VYING FOR GLORY: Nathan Rogers with members of the Darling Downs athletics side selected to compete in Cairns over the weekend. (Back: Braedan Galloway, Kehan Edwards, Tom Denny, Nathan Rogers, Cooper Seng, Lachlan, Sam Ogden. Front: Taylah Bogg, Kiah Murray, Danika Murray, William Thornton).
VYING FOR GLORY: Nathan Rogers with members of the Darling Downs athletics side selected to compete in Cairns over the weekend. (Back: Braedan Galloway, Kehan Edwards, Tom Denny, Nathan Rogers, Cooper Seng, Lachlan, Sam Ogden. Front: Taylah Bogg, Kiah Murray, Danika Murray, William Thornton).

Young guns mixing with states best

ATHLETICS: There’s no shortage of athletics talent in the Darling Downs, with a large team selected to represent the region at the secondary Queensland School Sport athletics championship this weekend.

The four-day carnival taking place in Cairns, will see 12 athletes compete under Rogers Sports Coaching, and a handful of others from the region, in the track and field events.

Nathan Rogers, a Warwick High School teacher and throwing coach for the Darling Downs region, said despite the long season, the level of commitment from the athletes has remained high.

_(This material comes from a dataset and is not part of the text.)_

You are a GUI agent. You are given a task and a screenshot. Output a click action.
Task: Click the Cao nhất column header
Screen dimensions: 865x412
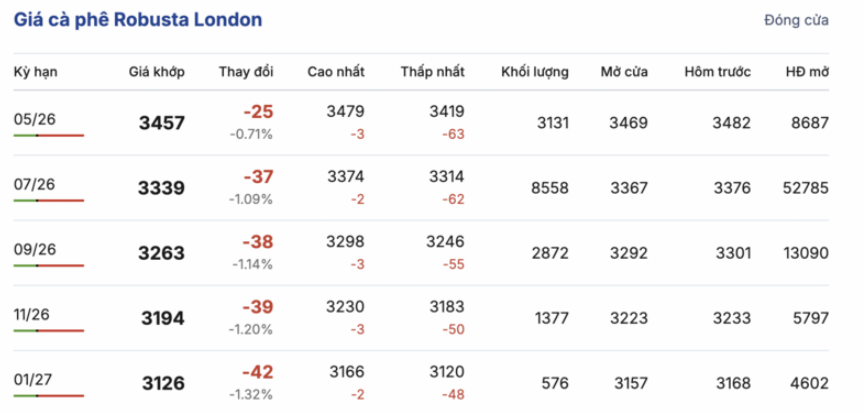pos(336,72)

“There’s quite a solid depth of ability that we have in our Rogers Sports Coaching team and we expect a lot of the athletes to make finals,” Rogers said.

“There’s possibly two of our athletes that are in with a chance, Danika Murray from Assumption College, she’s a medal chance in all four of her events (long jump, triple jump, 200m and 400m).

“Then there’s a former Warwick State High boy who’s now on the Gold Coast, Brendan Hoffman — he’s a chance for medals in the 18 years boys shotput and discus.”

This carnival isn’t the end of the road for athletes from the region, with Rogers saying the ultimate goal remains in making the Queensland side.

“Under the school program, there is one more level that the kids can reach, which is the All Schools Nationals, and it’s held in Perth at the start of December,” he said.

“If they were wanting to make that team, they would need to place first and second in their events, but for the most part it puts them in with a good chance.”

The carnival will be a good opportunity to showcase the talent that the region produces, which Rogers attributes to the communities involvement.

“I think it’s a tribute to all the coaches, parents, and everyone else that has been involved in helping these kids get to where they are,” he said.

“It’s a pretty big deal that we’ve got kids from a relatively small country town and region who are mixing it with the best of what Brisbane and Queensland have to offer.”